After the Bill passed its first readings in 1913, Ulster Unionists' opposition became a repeat scenario of events in 1886 and 1893, their leader Sir Edward Carson approving of an Ulster Volunteer militia to oppose Home Rule. Unionists and the Orange Order in mass demonstrations determined to ensure that Home Rule would not apply for them. Nationalists in turn formed their own armed group, the Irish Volunteers to enforce Home Rule. The initiative for a series of meetings leading up to the public inauguration of the Volunteers came from the Irish Republican Brotherhood (IRB). The Volunteers had 180,000 members by May 1914. Redmond, worried by the growth of nationalist mass movement outside the Party, quickly tried to take control of the Volunteers.

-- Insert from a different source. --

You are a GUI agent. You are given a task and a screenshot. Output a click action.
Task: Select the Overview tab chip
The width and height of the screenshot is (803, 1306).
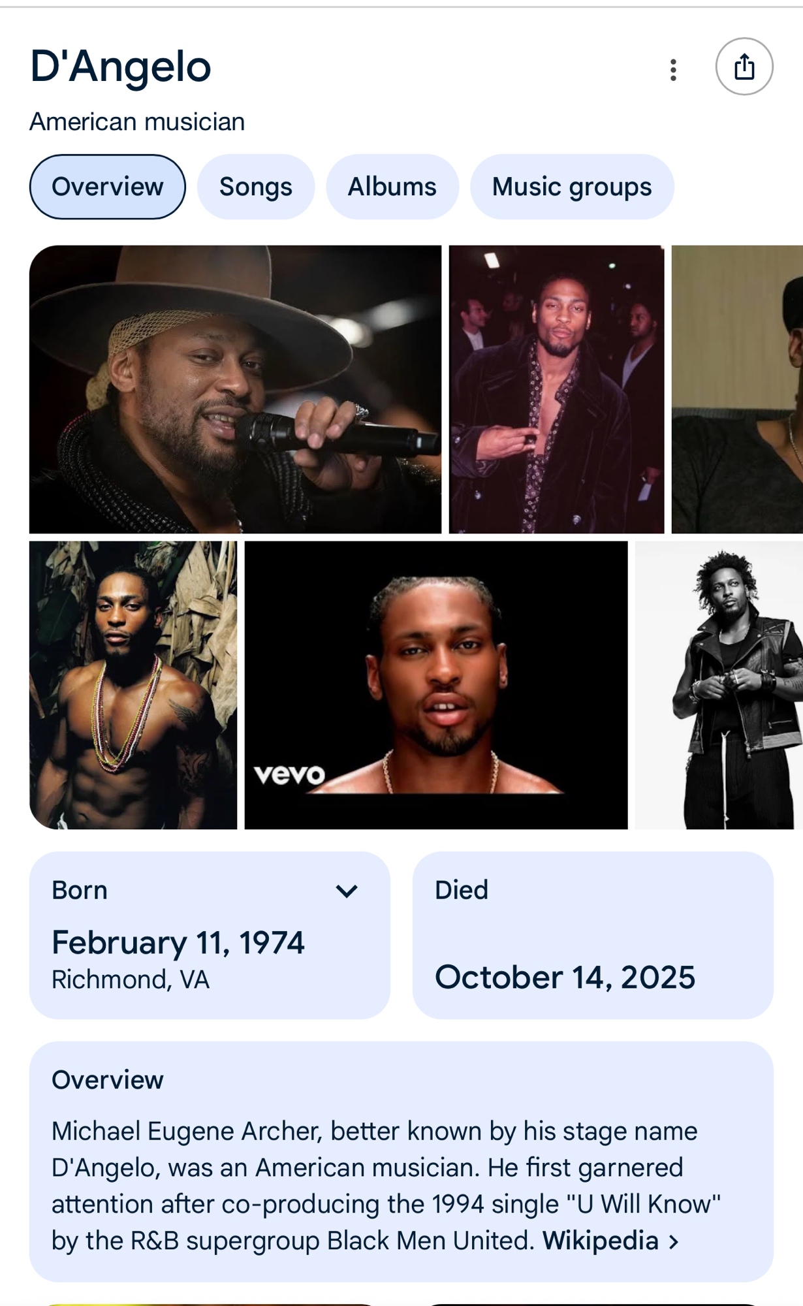108,187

He demanded and was given a position on its leadership council and rapidly filled its ranks with IPP supporters.
Redmond and his IPP nationalists, as later those who succeeded them in 1919, had little or no knowledge of Belfast, underestimating Unionist resistance as a bluff, insisting "Ulster will have to follow". William O’Brien who in 1893 worked closely on passing the Second Home Rule Bill, warned to no avail, that if adequate provisions were not made for Ulster, All-Ireland self-government would never be achieved.
The Bill was the centre of intense parliamentary debate and controversy throughout 1913–1914 before it passed its final reading in May, denounced by the O’Brienite Party as a "partition deal" after Carson forced through an Amending Bill providing for the exclusion of Ulster, permanent or provisional to be negotiated, which ultimately led to the partition of Ireland. This was deeply resented among northern nationalists and southern unionists who felt themselves abandoned. The Government of Ireland Act 1914 received Royal Assent in September 1914, celebrated with bonfires across southern Ireland.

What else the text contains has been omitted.